Goal » From the incident response guide, reproduce word for word everything from "If you know" down to "replicasets,, statefulsets, etc.".

Provided passage »
Skip to content

We've Moved to the AWS Docs! 🚀

This content has been updated and relocated to improve your experience. Please visit our new site for the latest version: AWS EKS Best Practices Guide on the AWS Docs

Bookmarks and links will continue to work, but we recommend updating them for faster access in the future.


Incident response and forensics

Your ability to react quickly to an incident can help minimize damage caused from a breach. Having a reliable alerting system that can warn you of suspicious behavior is the first step in a good incident response plan. When an incident does arise, you have to quickly decide whether to destroy and replace the effected container, or isolate and inspect the container. If you choose to isolate the container as part of a forensic investigation and root cause analysis, then the following set of activities should be followed:

Sample incident response plan

Identify the offending Pod and worker node

Your first course of action should be to isolate the damage. Start by identifying where the breach occurred and isolate that Pod and its node from the rest of the infrastructure.

Identify the offending Pods and worker nodes using workload name

If you know the name and namespace of the offending pod, you can identify the worker node running the pod as follows:

kubectl get pods <name> --namespace <namespace> -o=jsonpath='{.spec.nodeName}{"\n"}'   

If a Workload Resource such as a Deployment has been compromised, it is likely that all the pods that are part of the workload resource are compromised. Use the following command to list all the pods of the Workload Resource and the nodes they are running on:

selector=$(kubectl get deployments <name> \
 --namespace <namespace> -o json | jq -j \
'.spec.selector.matchLabels | to_entries | .[] | "\(.key)=\(.value)"')

kubectl get pods --namespace <namespace> --selector=$selector \
-o json | jq -r '.items[] | "\(.metadata.name) \(.spec.nodeName)"'

The above command is for deployments. You can run the same command for other workload resources such as replicasets,, statefulsets, etc.

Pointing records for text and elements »
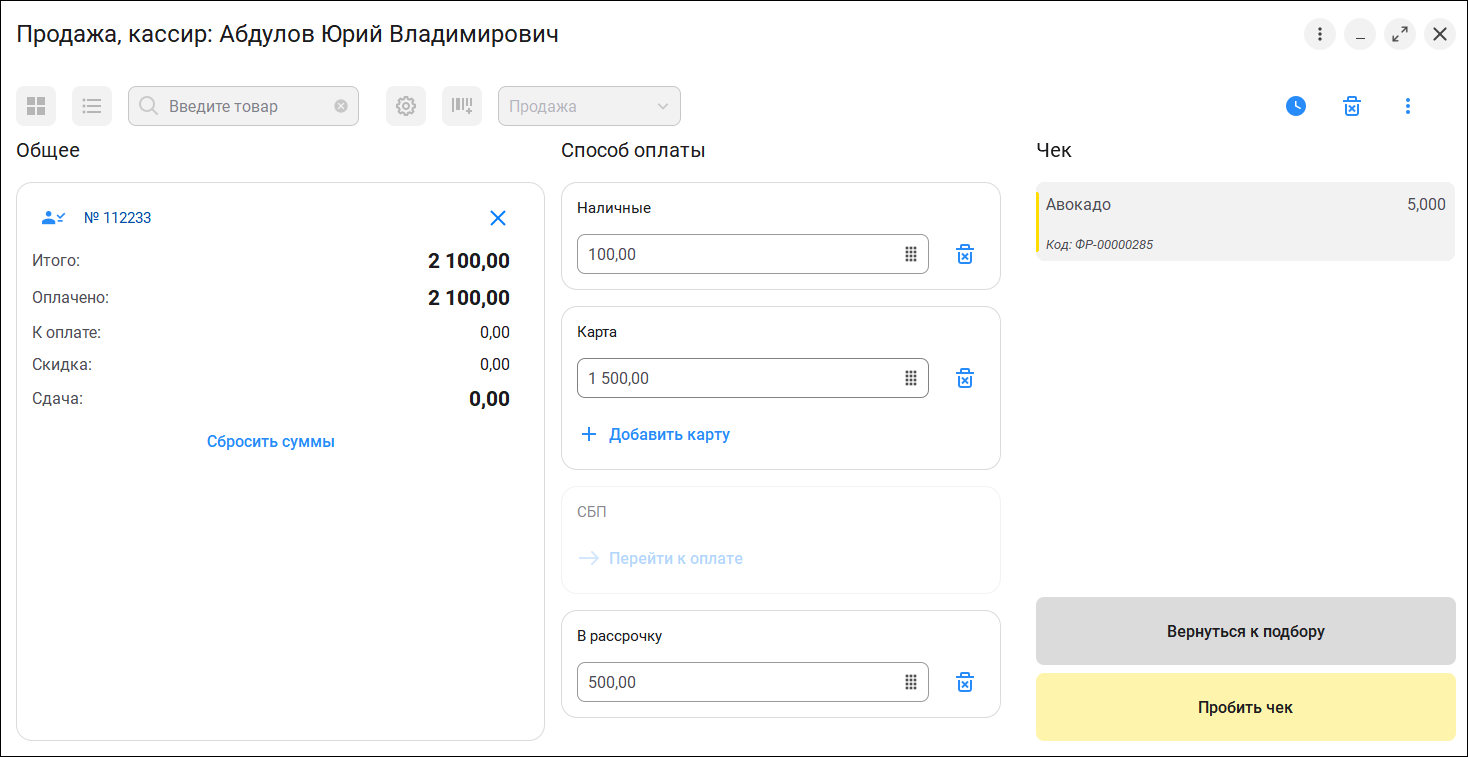
Task: Open the postponed receipts clock icon
Action: 1296,106
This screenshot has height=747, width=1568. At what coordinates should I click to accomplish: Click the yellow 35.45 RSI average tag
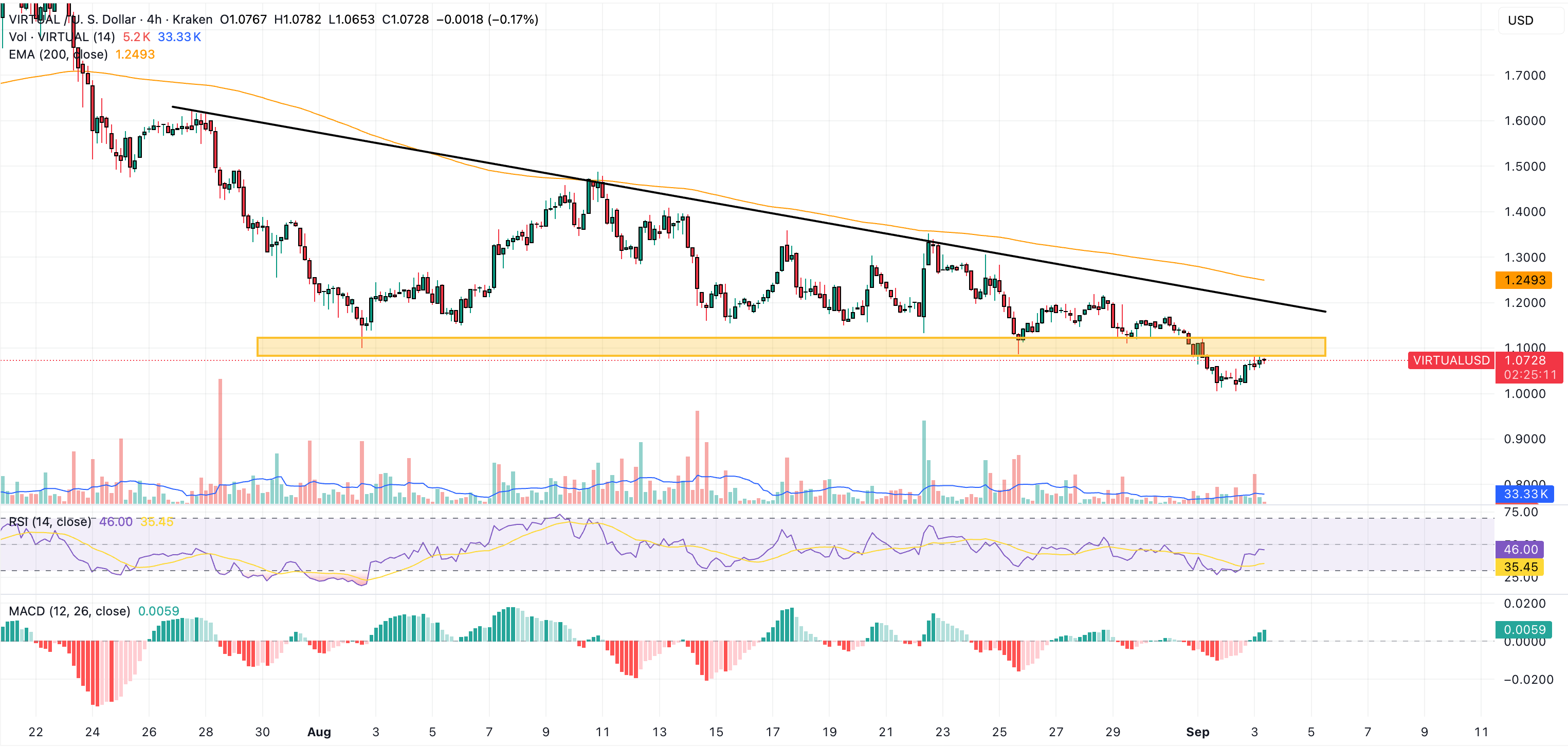point(1521,568)

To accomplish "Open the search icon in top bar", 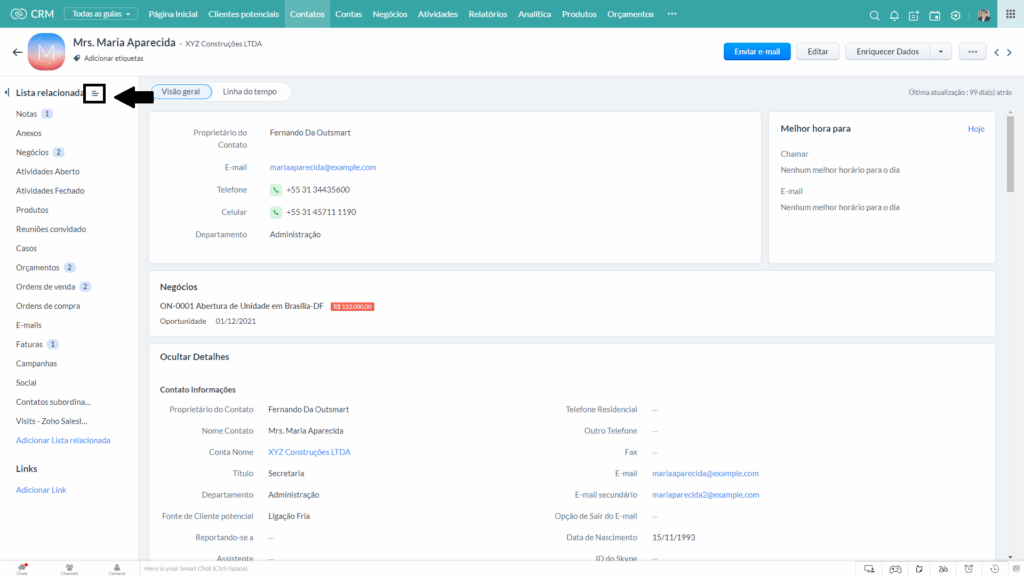I will pos(874,15).
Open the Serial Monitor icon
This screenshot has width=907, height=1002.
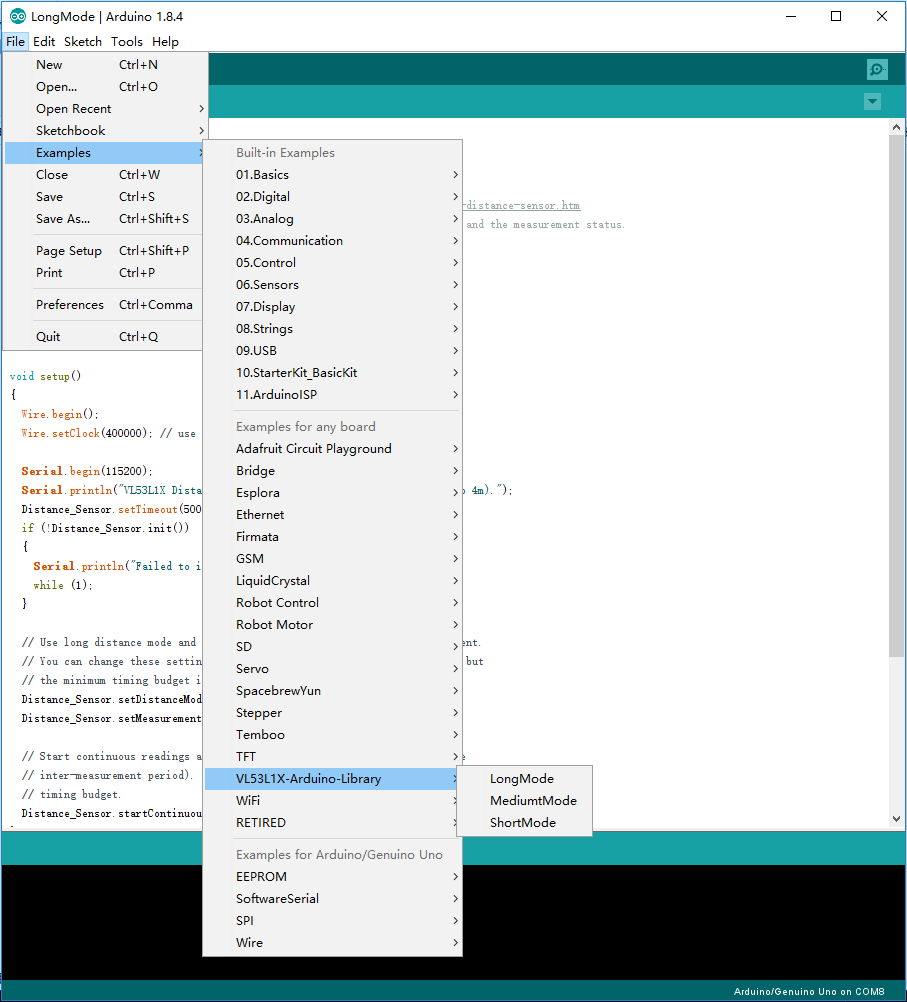pyautogui.click(x=877, y=69)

Result for this task »
If you know the name and namespace of the offending pod, you can identify the worker node running the pod as follows:

kubectl get pods <name> --namespace <namespace> -o=jsonpath='{.spec.nodeName}{"\n"}'   

If a Workload Resource such as a Deployment has been compromised, it is likely that all the pods that are part of the workload resource are compromised. Use the following command to list all the pods of the Workload Resource and the nodes they are running on:

selector=$(kubectl get deployments <name> \
 --namespace <namespace> -o json | jq -j \
'.spec.selector.matchLabels | to_entries | .[] | "\(.key)=\(.value)"')

kubectl get pods --namespace <namespace> --selector=$selector \
-o json | jq -r '.items[] | "\(.metadata.name) \(.spec.nodeName)"'

The above command is for deployments. You can run the same command for other workload resources such as replicasets,, statefulsets, etc.